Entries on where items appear
* Start *

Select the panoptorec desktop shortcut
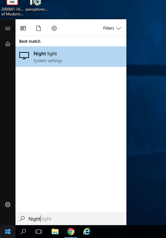This screenshot has width=166, height=238. pyautogui.click(x=37, y=6)
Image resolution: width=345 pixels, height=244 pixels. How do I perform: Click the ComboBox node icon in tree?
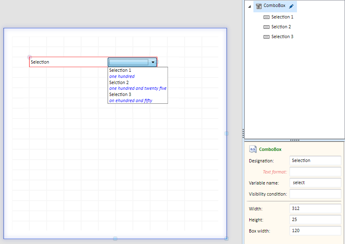point(259,6)
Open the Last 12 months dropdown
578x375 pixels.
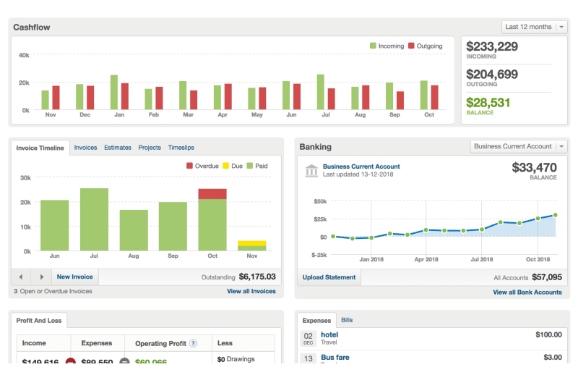(534, 27)
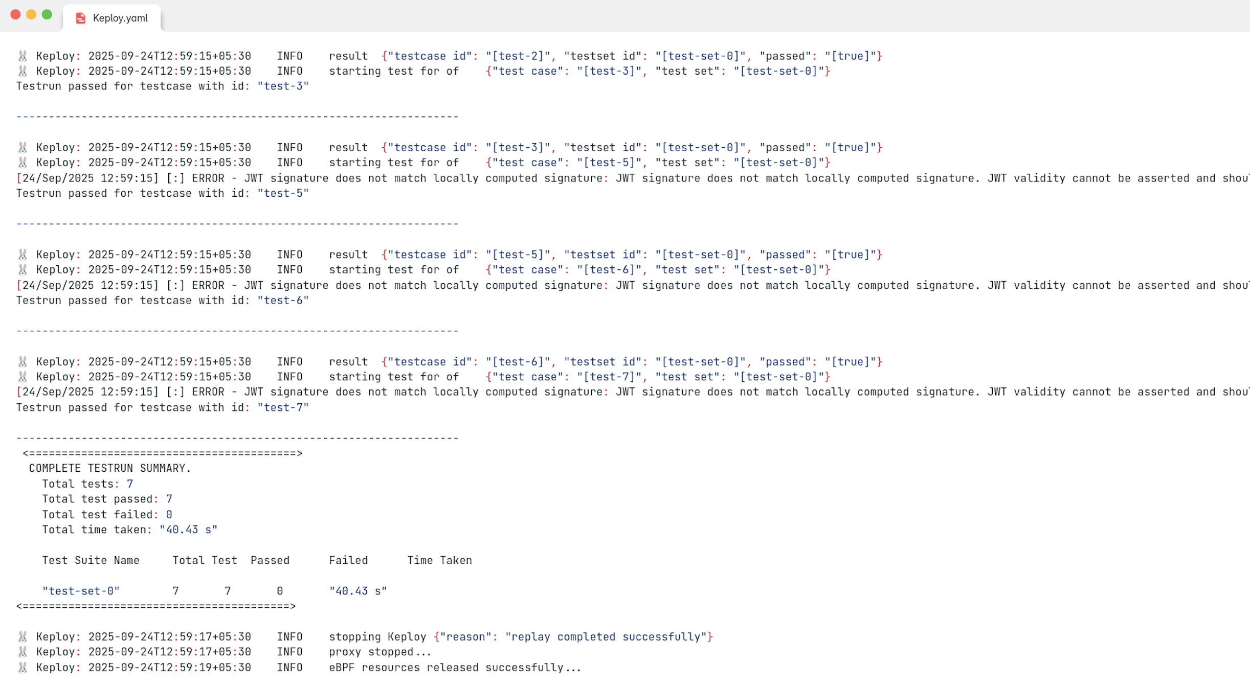
Task: Click rabbit icon on stopping Keploy line
Action: (23, 637)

* End *

--- AIM ---
Please count the lines in the records above that contain the string "icon", treating uppercase and lowercase as different, and give only the number.

--- ANSWER TO THE PROBLEM ---
2